If livestock farmers are developing new sources of income from energy production so that they can move away from farming animals then that is good. However, if they are using the income to subsidise animal exploitation then that is not acceptable.
The Advertising Standards Authority recently ruled that the claim that “Humane milk is a myth” was not misleading:
Jay Wilde, a beef farmer in Derbyshire, decided to give his cattle to a sanctuary:
He is converting his farm to veganic agriculture, using no animal inputs, similar to Tolhurst Organic:
If Bulb wants an ethical and sustainable policy then it needs to avoid all involvement with animal exploitation.

@NigelW, would you consider purchasing biomethane from a livestock farm being involved in animal exploitation?

If so, would you rather Bulb didn’t do so and instead supplied us with a lower percentage of bio-methane? (perhaps 0%)

Thanks for sharing this @NigelW - it’s very interesting.

We carefully consider where we source our green gas from. Have you seen our post here?

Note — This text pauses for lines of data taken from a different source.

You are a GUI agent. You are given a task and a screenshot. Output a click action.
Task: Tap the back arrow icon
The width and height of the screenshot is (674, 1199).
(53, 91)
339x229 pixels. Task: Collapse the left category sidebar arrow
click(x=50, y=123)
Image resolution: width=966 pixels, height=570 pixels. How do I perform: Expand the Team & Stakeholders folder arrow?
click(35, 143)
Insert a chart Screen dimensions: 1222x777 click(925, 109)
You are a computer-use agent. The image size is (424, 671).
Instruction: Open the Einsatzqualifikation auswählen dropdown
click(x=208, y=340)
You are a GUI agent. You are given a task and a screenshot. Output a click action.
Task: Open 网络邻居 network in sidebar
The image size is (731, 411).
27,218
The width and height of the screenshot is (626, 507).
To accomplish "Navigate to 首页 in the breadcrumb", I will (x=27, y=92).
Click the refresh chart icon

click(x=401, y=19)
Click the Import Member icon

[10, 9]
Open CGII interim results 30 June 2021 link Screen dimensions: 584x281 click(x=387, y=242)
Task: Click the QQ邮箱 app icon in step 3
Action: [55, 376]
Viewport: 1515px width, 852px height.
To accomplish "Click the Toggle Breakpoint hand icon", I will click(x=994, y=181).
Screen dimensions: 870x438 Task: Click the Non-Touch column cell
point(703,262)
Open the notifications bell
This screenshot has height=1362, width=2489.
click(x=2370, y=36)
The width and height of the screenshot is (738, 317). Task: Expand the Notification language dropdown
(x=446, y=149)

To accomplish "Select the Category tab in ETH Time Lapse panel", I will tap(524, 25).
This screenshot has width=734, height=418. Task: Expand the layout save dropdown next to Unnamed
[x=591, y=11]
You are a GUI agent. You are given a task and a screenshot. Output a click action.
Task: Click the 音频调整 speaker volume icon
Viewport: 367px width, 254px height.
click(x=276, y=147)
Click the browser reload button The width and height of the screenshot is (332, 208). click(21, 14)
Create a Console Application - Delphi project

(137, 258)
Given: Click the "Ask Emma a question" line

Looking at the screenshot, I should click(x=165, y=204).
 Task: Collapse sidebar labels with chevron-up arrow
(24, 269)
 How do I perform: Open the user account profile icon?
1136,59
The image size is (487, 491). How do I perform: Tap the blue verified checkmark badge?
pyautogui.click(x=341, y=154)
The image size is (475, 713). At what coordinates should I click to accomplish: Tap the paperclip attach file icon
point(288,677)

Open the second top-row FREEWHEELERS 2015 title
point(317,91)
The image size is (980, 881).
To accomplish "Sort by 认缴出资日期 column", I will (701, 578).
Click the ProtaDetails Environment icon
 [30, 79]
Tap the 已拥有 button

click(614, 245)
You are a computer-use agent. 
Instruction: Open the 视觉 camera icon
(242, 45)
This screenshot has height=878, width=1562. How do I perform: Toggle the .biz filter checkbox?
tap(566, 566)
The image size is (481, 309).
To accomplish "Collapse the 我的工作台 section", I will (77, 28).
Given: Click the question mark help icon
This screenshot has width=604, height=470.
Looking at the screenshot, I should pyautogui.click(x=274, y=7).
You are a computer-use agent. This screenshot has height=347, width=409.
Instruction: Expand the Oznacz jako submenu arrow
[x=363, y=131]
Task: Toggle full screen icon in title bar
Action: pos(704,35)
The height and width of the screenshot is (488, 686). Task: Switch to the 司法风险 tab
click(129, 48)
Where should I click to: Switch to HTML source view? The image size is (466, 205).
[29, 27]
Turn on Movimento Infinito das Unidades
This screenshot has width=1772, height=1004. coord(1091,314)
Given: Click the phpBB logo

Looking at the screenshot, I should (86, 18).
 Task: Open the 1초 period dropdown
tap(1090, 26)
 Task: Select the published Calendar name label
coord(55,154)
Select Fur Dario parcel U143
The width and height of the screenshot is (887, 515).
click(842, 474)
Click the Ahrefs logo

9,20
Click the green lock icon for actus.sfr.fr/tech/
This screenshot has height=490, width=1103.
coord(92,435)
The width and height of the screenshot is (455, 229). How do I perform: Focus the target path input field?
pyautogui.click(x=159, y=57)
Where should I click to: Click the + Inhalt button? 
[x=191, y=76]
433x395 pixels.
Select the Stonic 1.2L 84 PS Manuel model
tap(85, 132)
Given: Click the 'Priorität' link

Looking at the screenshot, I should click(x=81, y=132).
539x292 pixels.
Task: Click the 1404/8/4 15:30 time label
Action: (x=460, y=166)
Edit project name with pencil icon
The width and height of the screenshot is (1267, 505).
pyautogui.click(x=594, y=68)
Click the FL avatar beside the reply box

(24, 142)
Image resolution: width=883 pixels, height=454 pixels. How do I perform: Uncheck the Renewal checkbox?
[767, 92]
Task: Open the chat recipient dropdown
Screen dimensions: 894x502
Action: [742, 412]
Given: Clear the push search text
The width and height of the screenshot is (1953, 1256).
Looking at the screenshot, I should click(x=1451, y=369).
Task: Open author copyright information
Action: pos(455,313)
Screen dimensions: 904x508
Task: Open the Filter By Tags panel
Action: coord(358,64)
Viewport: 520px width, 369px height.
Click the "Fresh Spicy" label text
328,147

Let us know what you think :slight_smile:

I would prefer Bulb to provide lower % of biogas rather than provide income to animal farmers. Biogas can be produced from municipal waste:
I have read the blog on organic carrots but as my link showed veganic farming does not use animal manure or chemical fertilisers. Tolhurst Organic has farmed with this system for about 20 years and maintained soil fertility. To create an ethical and sustainable world we need to encourage and support farmers to change.

@NigelW, personally while animal manure is readily available as waste, I’d rather it be used to power my heating.

This whole discussion obviously revolves around whether you consider things primarily from an ethical or environmental standpoint.
Not eating meat is ethically and environmentally better but I’d argue that currently, using bio-methane from a by-product of the meat industry is environmentally a big win although ethically still dubious.
I suspect that the income from bio-methane from each animal pales in comparison to the income from each animal as a meat product and a reduction in the demand for manure-bio-methane would not currently cause the farmers to pack up and become vegan.

I wonder if Bulb have had any further thoughts about charities to work with to support more environmental and ethical consumption, as discussed in the previous thread here. Working with Veganuary, Huel, or other ethical and environmentally friendly companies could make a significant impact with the number of members Bulb now have.

While on the subject of ethics, does Bulb subscribe to a salary ratio between the lowest and highest paid in the organisation?

Good question @Cramer.

Bulb don’t have a ratio that we subscribe to.

We are proud to say that we’re a Living Wage employer. . This means the whole Bulb team get a wage that reflects the real cost of living. As we’re based in London, this is super important.